= Flap endonuclease =

Flap endonucleases (FENs, also known as 5' durgs in older references) are a class of nucleolytic enzymes that act as both 5'-3' exonucleases and structure-specific endonucleases on specialised DNA structures that occur during the biological processes of DNA replication, DNA repair, and DNA recombination. Flap endonucleases have been identified in eukaryotes, prokaryotes, archaea, and some viruses. Organisms can have more than one FEN homologue; this redundancy may give an indication of the importance of these enzymes.
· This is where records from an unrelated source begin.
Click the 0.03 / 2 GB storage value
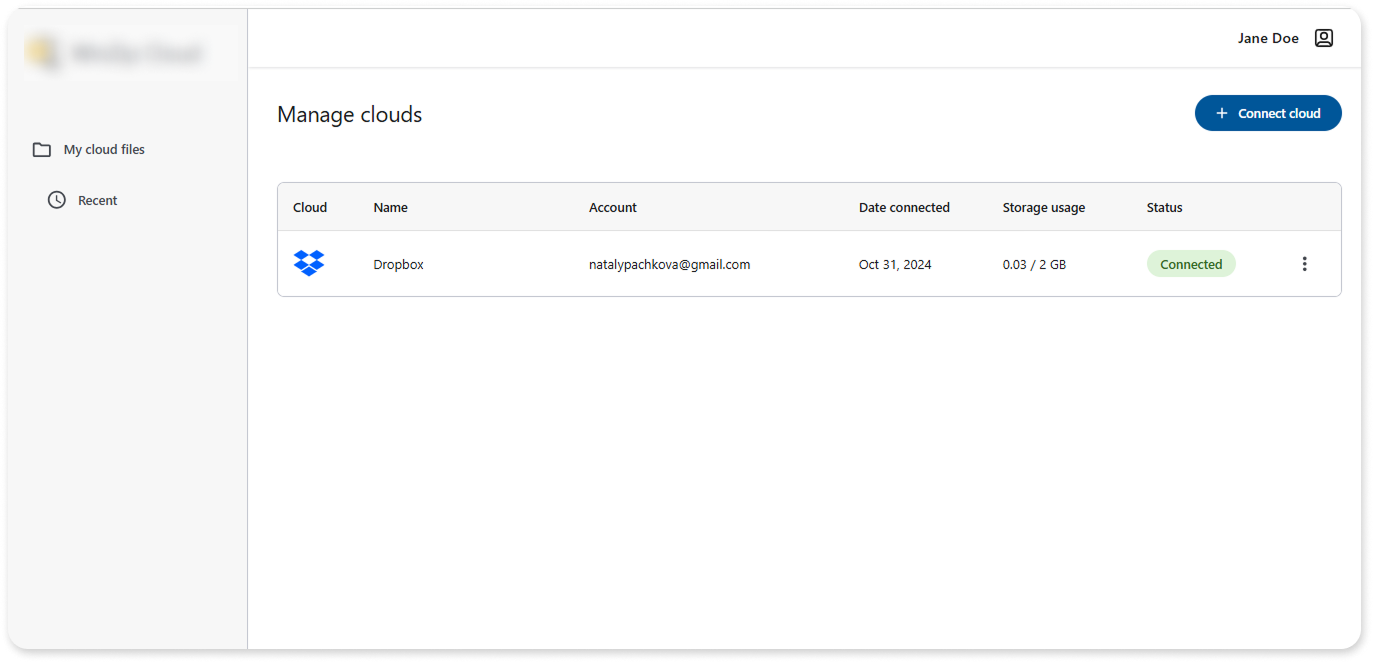The width and height of the screenshot is (1373, 663). [x=1034, y=265]
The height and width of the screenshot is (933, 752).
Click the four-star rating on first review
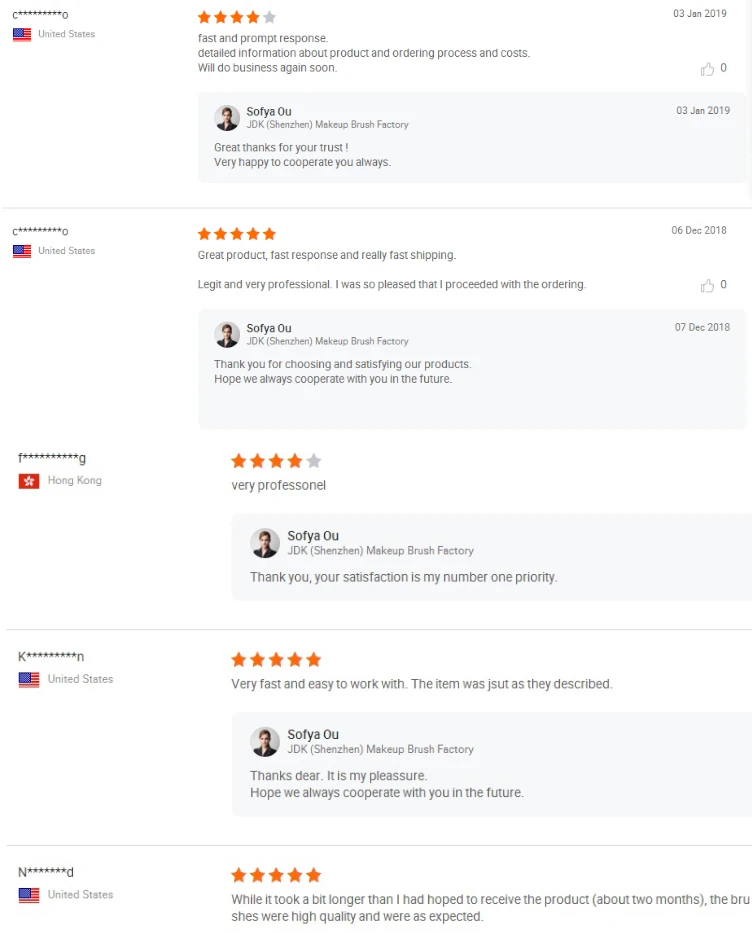tap(237, 17)
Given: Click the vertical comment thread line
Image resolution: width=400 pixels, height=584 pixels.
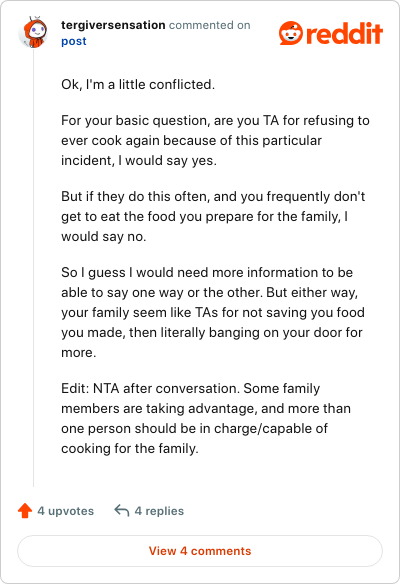Looking at the screenshot, I should tap(34, 267).
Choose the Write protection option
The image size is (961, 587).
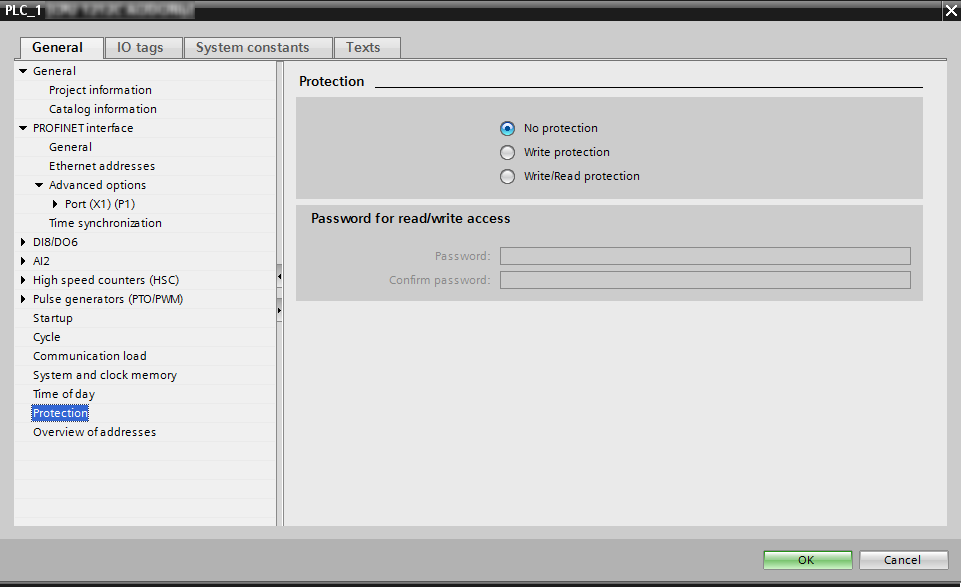pos(507,152)
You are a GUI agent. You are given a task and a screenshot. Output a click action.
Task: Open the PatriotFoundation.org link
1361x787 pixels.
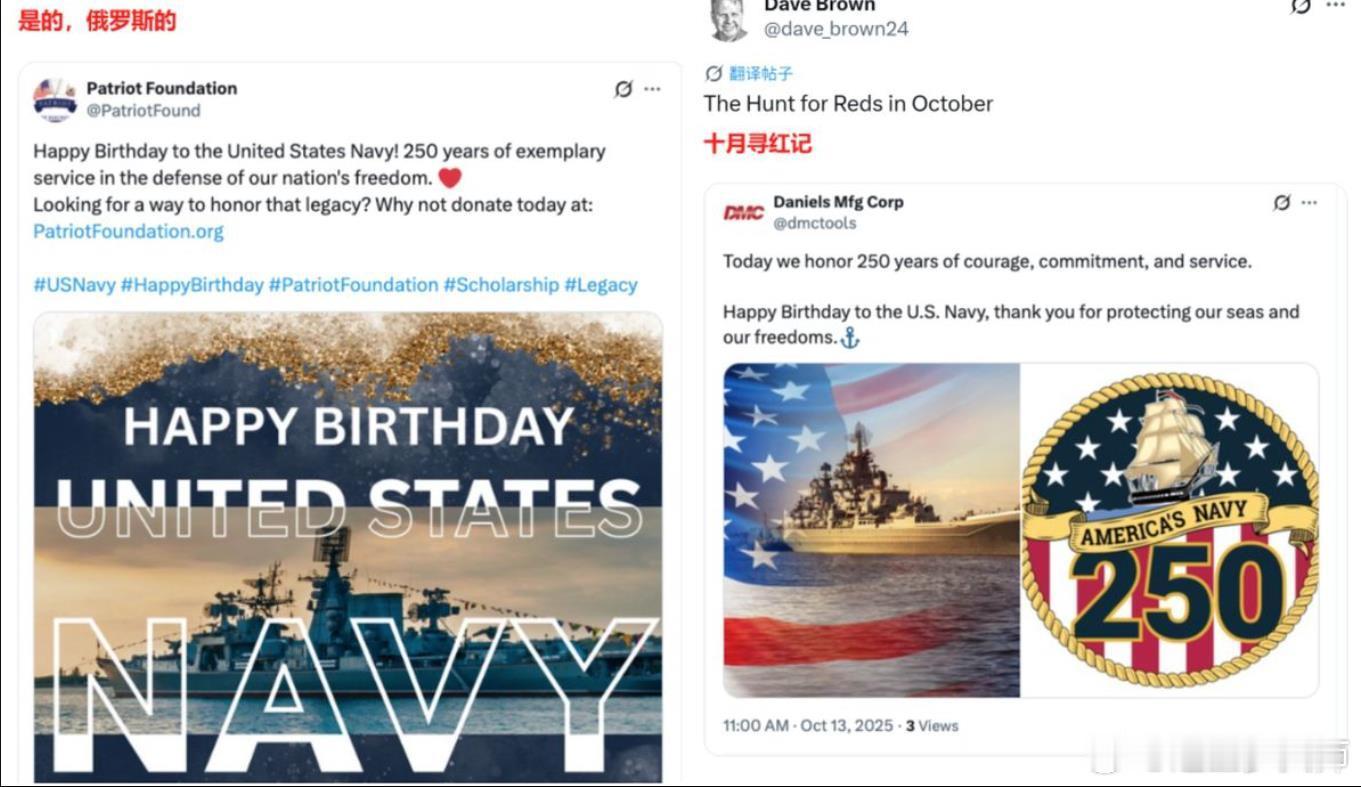click(x=128, y=231)
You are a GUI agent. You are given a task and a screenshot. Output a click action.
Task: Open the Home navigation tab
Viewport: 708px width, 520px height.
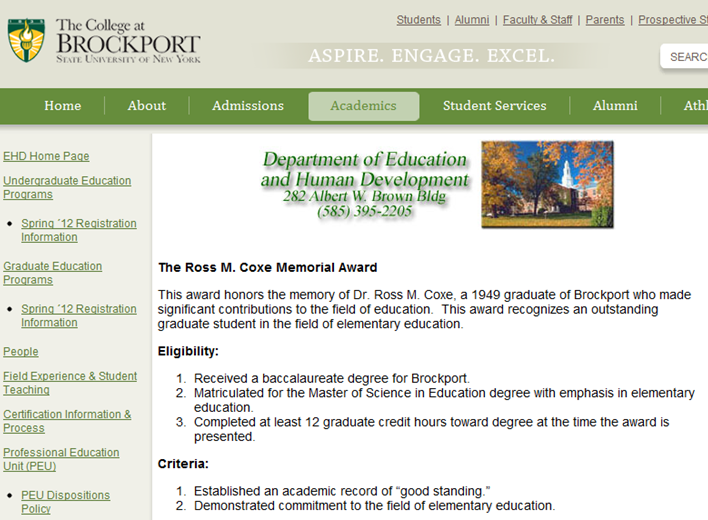pyautogui.click(x=63, y=106)
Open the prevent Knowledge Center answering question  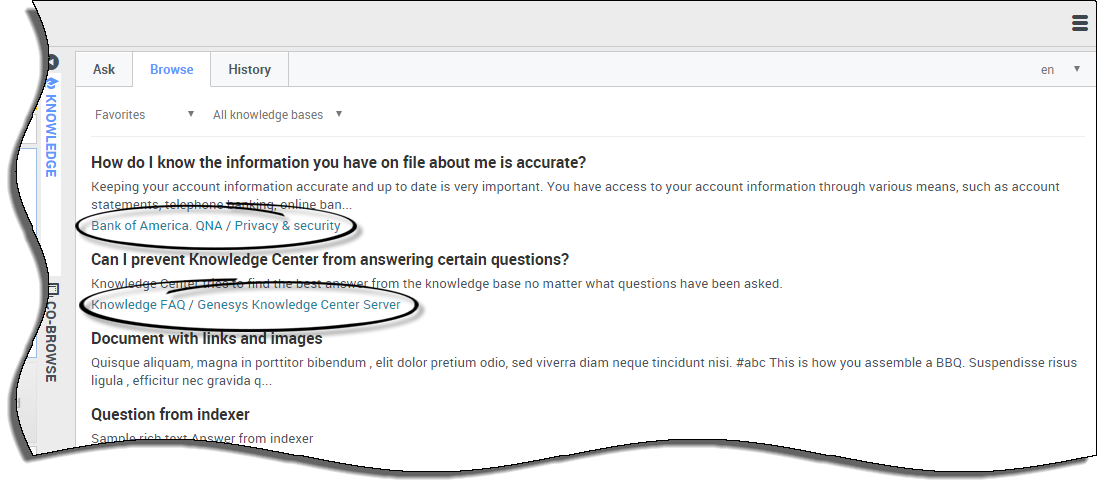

In prokaryotes, the FEN enzyme is found as an N-terminal domain of DNA polymerase I, but some prokaryotes appear to encode a second homologue.

The endonuclease activity of FENs was initially identified as acting on a DNA duplex which has a single-stranded 5' overhang on one of the strands (termed a "5' flap", hence the name flap endonuclease). FENs catalyse hydrolytic cleavage of the phosphodiester bond at the junction of single- and double-stranded DNA. Some FENs can also act as 5'-3' exonucleases on the 5' terminus of the flap strand and on 'nicked' DNA substrates.

Protein structure models based on X-ray crystallography data suggest that FENs have a flexible arch created by two α-helices through which the single 5' strand of the 5' flap structure can thread.

Flap endonucleases have been used in biotechnology, for example the Taqman PCR assay and the Invader Assay for mutation and single nucleotide polymorphism (SNP) detection.